Accordingly, this study develops a novel autofocusing microscope which provides both a large linear autofocusing range and a rapid response. The proposed microscope comprises two optical paths. The first optical path is used to achieve a highly precise focusing accuracy over a short linear autofocusing range, while the second path is used to achieve a less-precise focusing accuracy over a longer linear autofocusing range. The two optical paths are combined using a self-written autofocus-processing algorithm to achieve a large linear autofocusing range and a rapid response without any loss in the focusing accuracy. The proposed microscope is characterized numerically and is then verified experimentally using a laboratory-built prototype.

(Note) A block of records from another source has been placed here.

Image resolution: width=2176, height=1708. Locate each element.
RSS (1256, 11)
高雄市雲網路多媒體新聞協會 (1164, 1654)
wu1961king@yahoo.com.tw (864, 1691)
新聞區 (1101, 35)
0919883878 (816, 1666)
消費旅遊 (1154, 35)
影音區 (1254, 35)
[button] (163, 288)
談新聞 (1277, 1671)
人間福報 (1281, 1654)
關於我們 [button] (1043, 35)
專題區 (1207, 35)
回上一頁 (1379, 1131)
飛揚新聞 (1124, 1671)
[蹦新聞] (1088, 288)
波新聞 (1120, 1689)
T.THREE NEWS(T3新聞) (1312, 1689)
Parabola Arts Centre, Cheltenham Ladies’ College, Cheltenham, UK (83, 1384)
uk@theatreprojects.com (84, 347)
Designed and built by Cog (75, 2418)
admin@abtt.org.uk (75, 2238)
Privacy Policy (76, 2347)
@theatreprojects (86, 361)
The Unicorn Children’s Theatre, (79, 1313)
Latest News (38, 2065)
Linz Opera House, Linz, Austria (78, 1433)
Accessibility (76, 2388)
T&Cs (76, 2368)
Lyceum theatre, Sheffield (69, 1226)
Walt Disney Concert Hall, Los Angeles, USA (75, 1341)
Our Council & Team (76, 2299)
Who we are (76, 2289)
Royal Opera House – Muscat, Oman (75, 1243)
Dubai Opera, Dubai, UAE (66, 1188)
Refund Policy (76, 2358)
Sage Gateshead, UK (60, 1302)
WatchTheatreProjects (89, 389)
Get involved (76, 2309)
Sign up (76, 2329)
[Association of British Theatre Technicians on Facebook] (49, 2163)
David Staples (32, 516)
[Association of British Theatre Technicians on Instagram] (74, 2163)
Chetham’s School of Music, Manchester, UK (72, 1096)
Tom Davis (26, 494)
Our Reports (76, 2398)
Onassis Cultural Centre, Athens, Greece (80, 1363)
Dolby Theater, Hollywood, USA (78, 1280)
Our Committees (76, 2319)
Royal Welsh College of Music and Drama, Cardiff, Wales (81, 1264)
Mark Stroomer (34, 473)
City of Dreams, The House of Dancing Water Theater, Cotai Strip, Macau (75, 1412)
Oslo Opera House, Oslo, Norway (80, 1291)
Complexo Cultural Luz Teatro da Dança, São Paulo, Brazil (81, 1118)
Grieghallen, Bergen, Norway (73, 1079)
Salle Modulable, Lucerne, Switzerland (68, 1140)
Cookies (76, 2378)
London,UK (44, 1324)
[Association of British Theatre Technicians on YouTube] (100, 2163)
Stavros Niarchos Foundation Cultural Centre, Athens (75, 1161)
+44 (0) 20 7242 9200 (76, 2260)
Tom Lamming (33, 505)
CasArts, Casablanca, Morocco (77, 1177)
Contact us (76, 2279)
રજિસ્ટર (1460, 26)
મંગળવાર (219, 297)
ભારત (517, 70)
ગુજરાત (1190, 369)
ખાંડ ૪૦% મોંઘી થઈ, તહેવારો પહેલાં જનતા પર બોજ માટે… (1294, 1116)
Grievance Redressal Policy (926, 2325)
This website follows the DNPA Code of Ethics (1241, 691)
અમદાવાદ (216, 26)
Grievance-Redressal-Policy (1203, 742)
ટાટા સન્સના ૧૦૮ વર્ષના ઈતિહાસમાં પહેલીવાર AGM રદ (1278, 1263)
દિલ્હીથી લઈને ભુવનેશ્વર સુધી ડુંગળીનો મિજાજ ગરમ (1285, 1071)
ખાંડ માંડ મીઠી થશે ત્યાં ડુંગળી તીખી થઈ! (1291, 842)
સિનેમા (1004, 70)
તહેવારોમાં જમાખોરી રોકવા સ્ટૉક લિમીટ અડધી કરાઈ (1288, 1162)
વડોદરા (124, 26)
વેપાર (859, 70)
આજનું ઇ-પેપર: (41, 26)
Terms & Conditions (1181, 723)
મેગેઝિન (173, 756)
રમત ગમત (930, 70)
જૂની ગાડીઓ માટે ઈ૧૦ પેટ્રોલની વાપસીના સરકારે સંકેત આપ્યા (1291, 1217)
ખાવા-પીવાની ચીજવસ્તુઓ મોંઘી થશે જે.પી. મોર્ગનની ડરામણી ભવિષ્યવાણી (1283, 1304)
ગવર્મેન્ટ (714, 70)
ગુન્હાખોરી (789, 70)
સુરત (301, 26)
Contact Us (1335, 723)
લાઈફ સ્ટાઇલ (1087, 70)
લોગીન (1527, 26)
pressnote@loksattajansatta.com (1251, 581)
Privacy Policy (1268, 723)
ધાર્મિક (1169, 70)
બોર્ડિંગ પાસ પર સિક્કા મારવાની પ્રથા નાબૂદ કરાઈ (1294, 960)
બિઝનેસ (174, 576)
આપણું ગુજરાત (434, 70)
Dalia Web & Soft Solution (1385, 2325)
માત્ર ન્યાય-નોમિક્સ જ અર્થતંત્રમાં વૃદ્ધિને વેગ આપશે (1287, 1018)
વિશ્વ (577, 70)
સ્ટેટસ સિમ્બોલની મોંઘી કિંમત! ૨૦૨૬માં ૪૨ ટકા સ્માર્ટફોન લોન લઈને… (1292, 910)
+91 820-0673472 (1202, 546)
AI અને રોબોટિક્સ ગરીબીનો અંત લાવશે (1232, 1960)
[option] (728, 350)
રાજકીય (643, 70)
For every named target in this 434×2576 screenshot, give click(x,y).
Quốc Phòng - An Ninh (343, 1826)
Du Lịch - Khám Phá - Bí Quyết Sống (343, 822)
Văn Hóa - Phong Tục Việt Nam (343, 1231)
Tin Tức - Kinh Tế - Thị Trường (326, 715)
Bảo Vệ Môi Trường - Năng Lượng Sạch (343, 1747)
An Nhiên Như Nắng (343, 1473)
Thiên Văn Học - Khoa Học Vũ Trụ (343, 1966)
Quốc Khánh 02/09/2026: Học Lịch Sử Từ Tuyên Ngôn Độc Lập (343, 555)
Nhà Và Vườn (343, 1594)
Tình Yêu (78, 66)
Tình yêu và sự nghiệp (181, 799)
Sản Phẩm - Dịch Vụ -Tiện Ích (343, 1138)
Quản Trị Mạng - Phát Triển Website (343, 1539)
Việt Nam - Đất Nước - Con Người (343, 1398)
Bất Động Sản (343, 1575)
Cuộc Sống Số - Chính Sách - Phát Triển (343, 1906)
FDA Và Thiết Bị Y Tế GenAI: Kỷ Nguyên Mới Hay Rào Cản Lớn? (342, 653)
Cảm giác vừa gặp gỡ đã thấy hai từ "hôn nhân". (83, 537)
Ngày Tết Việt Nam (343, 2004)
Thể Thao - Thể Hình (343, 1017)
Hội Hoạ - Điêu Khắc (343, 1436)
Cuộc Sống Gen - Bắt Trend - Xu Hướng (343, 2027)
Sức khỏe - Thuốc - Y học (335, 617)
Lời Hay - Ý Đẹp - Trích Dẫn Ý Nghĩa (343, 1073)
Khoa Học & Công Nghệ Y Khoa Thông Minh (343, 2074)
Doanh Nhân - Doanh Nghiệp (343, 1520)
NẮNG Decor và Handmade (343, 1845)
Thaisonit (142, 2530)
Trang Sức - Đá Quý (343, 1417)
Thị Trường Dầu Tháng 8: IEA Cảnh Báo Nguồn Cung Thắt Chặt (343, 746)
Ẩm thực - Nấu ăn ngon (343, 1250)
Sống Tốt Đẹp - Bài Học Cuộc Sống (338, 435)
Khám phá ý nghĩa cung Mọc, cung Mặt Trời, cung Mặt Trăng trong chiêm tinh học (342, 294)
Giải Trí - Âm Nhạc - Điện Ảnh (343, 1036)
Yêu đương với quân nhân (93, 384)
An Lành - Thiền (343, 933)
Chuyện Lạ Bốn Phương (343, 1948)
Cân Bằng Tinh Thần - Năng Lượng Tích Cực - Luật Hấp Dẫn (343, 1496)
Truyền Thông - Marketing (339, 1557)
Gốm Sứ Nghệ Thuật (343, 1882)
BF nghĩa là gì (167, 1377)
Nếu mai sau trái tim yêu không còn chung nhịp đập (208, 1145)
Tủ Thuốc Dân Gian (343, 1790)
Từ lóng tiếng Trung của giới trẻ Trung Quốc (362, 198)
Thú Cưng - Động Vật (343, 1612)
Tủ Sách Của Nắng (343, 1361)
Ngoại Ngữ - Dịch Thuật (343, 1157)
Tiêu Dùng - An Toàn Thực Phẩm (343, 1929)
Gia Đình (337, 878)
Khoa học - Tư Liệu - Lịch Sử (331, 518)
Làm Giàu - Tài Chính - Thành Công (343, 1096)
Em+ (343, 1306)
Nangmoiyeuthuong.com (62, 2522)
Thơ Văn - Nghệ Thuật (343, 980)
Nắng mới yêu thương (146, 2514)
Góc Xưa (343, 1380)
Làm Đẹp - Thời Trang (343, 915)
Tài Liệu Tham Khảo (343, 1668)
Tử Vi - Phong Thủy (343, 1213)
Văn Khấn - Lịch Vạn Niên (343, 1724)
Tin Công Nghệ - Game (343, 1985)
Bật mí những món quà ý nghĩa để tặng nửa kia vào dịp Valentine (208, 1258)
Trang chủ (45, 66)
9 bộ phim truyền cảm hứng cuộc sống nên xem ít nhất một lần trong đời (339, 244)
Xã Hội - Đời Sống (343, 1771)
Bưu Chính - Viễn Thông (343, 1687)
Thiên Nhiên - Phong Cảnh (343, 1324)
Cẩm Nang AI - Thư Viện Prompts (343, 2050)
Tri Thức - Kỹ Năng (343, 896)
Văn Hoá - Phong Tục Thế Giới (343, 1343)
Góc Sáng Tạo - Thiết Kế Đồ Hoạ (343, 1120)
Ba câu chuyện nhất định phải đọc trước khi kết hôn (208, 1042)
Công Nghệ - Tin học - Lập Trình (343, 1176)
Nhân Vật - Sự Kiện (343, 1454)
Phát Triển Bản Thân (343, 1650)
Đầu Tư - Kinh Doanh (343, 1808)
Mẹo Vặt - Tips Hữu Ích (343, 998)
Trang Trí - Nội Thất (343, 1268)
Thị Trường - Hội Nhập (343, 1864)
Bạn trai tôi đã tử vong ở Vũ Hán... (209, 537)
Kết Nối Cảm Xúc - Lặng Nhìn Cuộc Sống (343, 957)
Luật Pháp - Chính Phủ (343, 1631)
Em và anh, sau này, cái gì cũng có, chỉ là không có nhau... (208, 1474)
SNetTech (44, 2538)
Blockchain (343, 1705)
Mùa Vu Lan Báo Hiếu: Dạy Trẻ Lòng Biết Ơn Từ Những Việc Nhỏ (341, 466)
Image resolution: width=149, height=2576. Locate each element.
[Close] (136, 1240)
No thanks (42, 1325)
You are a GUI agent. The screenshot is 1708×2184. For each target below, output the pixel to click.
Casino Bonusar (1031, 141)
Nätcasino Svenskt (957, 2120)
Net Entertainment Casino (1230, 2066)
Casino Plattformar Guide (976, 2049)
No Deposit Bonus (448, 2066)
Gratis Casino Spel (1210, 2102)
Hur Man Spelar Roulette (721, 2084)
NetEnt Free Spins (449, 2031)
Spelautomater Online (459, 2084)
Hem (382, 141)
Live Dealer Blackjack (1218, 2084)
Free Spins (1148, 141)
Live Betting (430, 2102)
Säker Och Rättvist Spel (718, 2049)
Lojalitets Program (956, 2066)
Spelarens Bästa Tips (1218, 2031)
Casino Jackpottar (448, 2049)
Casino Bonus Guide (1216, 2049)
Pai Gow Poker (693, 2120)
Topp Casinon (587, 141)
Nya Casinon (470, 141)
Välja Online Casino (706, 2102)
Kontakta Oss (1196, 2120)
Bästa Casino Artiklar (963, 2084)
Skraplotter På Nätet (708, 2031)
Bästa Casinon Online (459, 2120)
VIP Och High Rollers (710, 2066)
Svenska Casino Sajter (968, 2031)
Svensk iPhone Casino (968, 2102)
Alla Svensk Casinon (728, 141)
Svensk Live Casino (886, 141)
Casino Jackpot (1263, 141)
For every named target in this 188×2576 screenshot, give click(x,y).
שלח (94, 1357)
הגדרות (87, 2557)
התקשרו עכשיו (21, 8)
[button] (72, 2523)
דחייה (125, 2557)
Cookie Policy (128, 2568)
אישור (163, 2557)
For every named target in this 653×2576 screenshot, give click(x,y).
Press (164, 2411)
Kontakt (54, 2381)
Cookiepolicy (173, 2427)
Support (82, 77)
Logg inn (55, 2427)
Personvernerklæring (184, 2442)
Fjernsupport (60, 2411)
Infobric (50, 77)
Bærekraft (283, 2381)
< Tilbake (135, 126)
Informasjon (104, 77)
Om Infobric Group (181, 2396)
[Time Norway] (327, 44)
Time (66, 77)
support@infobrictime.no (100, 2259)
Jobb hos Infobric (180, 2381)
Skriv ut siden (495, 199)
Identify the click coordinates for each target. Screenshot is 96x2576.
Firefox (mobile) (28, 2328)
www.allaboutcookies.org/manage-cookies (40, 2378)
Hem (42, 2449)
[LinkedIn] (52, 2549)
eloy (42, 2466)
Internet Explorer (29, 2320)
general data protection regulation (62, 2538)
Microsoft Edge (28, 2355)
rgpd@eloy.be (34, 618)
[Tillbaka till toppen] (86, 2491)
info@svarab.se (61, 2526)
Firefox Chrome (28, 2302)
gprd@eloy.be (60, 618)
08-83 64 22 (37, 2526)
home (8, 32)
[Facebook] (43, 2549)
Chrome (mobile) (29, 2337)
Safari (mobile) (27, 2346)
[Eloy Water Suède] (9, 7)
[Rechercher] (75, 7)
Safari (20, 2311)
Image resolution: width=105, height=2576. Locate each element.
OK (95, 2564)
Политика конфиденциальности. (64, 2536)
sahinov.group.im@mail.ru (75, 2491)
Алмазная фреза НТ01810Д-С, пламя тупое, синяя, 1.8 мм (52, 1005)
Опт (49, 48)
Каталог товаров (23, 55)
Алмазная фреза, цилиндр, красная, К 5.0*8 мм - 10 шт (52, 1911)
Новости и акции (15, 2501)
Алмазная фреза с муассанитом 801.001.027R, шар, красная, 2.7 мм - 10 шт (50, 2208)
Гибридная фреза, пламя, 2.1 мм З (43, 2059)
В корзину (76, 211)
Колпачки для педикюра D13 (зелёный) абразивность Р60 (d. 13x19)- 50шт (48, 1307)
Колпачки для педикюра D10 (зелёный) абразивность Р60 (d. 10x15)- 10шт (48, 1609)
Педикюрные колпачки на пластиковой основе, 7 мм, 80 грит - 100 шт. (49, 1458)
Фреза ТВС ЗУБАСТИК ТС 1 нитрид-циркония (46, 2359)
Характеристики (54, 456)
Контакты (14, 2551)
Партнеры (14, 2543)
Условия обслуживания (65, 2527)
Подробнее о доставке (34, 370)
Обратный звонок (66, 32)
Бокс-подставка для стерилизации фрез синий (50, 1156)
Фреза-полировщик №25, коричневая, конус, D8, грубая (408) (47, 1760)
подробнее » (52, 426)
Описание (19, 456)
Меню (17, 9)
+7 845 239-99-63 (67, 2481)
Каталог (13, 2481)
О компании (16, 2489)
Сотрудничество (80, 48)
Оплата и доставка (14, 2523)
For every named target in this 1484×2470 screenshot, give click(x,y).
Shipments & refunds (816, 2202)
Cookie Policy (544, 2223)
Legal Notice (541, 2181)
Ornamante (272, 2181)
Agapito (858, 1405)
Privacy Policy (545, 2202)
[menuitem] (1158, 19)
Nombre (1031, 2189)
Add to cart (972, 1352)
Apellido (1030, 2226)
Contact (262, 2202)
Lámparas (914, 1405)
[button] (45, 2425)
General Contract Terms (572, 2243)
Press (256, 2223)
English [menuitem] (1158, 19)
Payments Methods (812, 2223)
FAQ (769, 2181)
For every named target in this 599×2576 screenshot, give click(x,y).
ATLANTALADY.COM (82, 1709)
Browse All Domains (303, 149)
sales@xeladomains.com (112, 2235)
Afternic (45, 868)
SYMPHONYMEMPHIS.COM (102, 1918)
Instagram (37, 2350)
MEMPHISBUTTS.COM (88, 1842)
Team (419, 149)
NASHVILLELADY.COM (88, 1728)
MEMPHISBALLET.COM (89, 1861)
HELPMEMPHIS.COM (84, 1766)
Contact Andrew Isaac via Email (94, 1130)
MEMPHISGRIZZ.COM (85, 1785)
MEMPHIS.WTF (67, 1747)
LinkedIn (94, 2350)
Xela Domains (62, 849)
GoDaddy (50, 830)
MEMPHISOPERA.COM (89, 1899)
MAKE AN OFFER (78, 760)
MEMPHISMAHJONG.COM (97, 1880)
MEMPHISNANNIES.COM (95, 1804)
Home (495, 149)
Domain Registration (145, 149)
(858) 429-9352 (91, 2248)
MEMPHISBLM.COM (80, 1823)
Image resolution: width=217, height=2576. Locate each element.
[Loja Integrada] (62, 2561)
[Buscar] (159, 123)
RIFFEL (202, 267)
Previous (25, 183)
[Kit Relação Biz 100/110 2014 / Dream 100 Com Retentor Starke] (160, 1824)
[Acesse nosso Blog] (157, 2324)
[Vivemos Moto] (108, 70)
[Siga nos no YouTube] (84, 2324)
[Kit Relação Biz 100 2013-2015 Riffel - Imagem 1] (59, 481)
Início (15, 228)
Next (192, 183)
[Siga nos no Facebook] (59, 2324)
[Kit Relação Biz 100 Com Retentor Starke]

The remaining of this article is organized as follows. Section 2 describes the structure of a conventional optics-based autofocusing microscope with centroid method. Section 3 introduces the proposed optics-based autofocusing microscope and compares its output and motion characteristics with those of the conventional microscope with centroid method. Section 4 discusses the experimental characterization of the proposed autofocusing microscope using a laboratory-built prototype. Finally, Sect. 5 presents some brief concluding remarks.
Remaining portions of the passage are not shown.